§ **WHAT YOU SHOULD DO**: Wherever "will" occurs in the entries, copy the line that holds it.

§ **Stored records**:
- Opening Delimiter -

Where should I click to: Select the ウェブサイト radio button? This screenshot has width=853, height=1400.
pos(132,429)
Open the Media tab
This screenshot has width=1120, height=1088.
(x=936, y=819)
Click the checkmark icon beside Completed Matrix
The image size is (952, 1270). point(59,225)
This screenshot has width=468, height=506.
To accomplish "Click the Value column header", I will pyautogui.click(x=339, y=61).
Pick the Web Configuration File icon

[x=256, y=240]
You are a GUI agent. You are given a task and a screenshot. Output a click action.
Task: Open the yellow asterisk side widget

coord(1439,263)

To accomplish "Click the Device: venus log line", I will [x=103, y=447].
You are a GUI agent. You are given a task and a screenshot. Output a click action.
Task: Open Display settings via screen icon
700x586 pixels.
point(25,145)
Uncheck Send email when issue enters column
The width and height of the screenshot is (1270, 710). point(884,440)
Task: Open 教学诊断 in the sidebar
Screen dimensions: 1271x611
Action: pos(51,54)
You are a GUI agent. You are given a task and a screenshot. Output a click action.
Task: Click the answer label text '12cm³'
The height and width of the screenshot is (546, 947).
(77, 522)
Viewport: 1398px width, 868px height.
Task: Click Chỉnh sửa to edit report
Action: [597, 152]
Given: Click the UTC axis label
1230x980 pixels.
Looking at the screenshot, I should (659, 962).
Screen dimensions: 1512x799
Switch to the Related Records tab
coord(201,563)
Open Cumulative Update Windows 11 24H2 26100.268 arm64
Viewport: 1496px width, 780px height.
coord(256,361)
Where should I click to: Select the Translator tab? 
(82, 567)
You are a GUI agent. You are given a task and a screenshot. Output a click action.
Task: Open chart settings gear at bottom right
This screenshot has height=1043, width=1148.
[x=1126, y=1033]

- Closing Delimiter -

§ **RESULT BELOW**:
To accomplish "Click the Value column header", I will pyautogui.click(x=339, y=61).
To accomplish "Click the Device: venus log line", I will [x=103, y=447].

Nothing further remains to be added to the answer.